Anna Maria Bonfiglio, un nome importante nel panorama
letterario nazionale e internazionale.
Parole generose le Sue. Traspare il fine poeta nella penna esperta
del critico.
Mi commuove sapere che,
entrambe, prediligiamo dei versi, Dal Vangelo di Maria. Nella sequela di
immagini sento la trasposizione di sensazioni 'molto donna', in quel gioco del detto
e non detto in cui si traduce il nostro modo di amare.
... GRAZIE!
Una raccolta di versi molto sentita,
questa di Angela Caccia, un lavoro ispirato e curato da leggere con attenzione
e sentimento. Perché la poesia di questa autrice “racconta” la vita, e più
ancora quella vita che appartiene a tutti, con lo sguardo di chi sa coglierne
la bellezza e l’asprezza. Un itinerario che raggruppa tante fasi e tanti temi:
la natura, la società, gli affetti, la spiritualità, in una parola l’animus
della poetessa.
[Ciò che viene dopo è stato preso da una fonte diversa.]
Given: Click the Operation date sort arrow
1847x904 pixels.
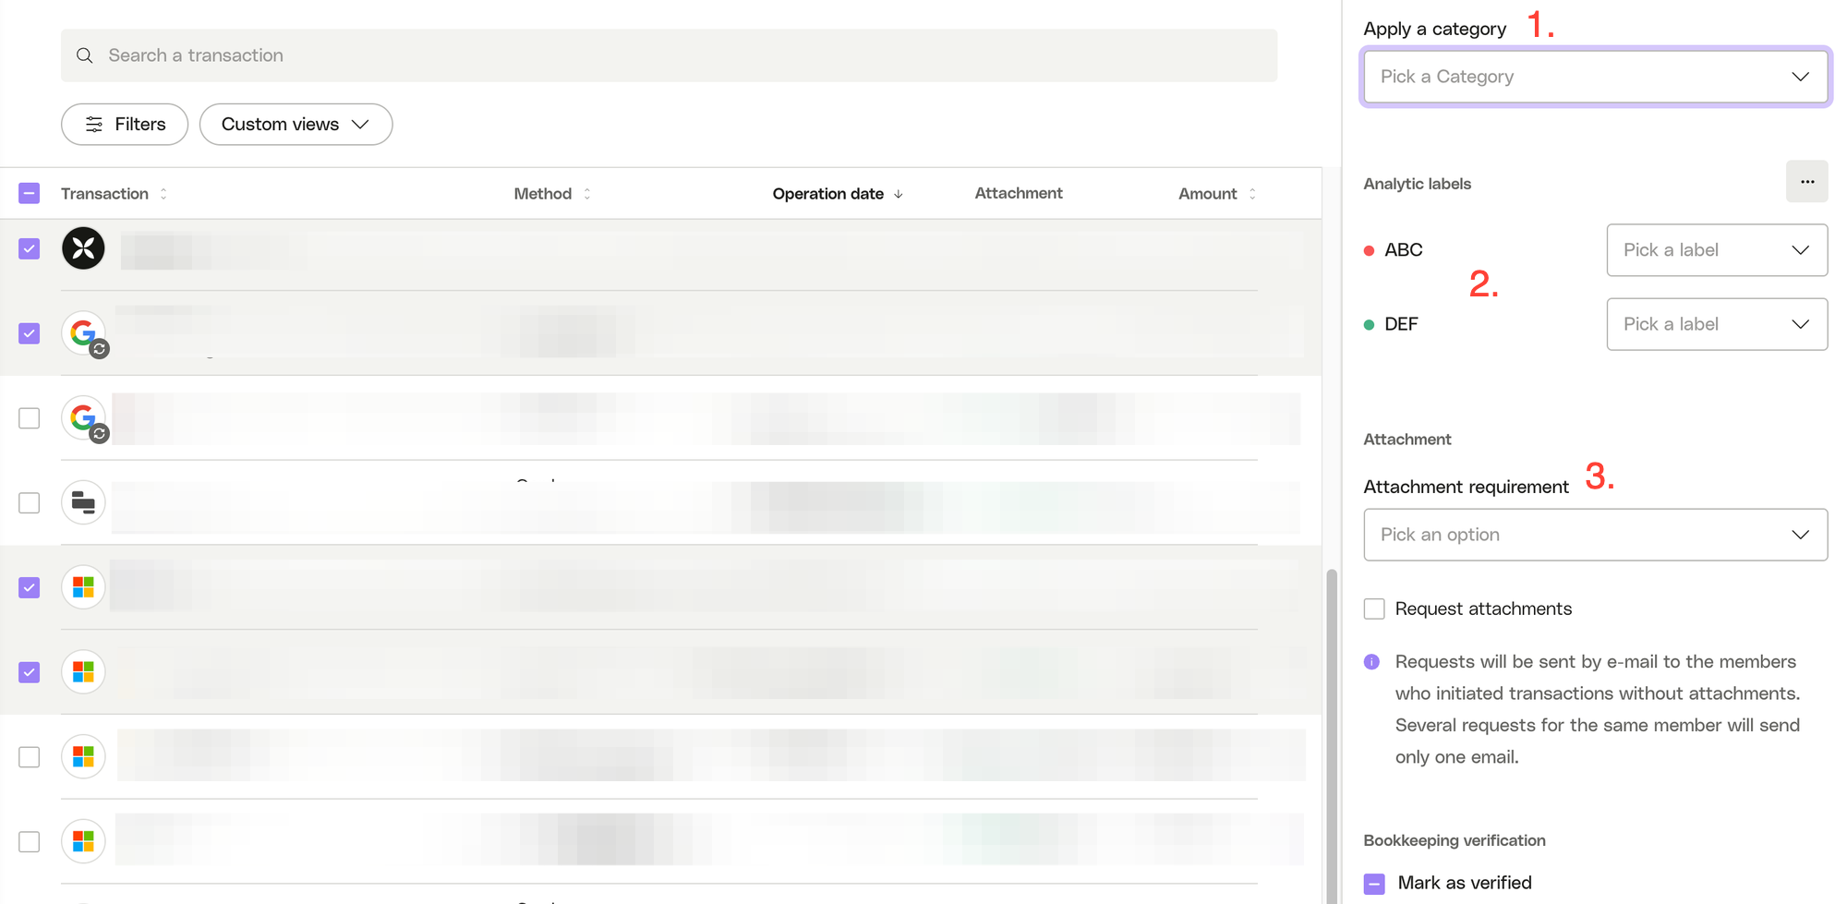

Angela Caccia sa curvare la parola fino a sottometterla alla
propria personale espressione, senza troppi preziosismi il suo poetare si
stacca dall’usura di quel “parlato” che ha invaso tanta poesia per virare verso
una dizione asciutta ed essenziale.
La poesia è per la Nostra quell’incanto che
la trascina, per poco o molto tempo, fuori dal quotidiano per ricondurla subito
dopo allo stato di “ciottolo assetato di
sale” che la inseminerà di nuova linfa poetica, il suo “chicco di grano che torna a cadere nel solco”.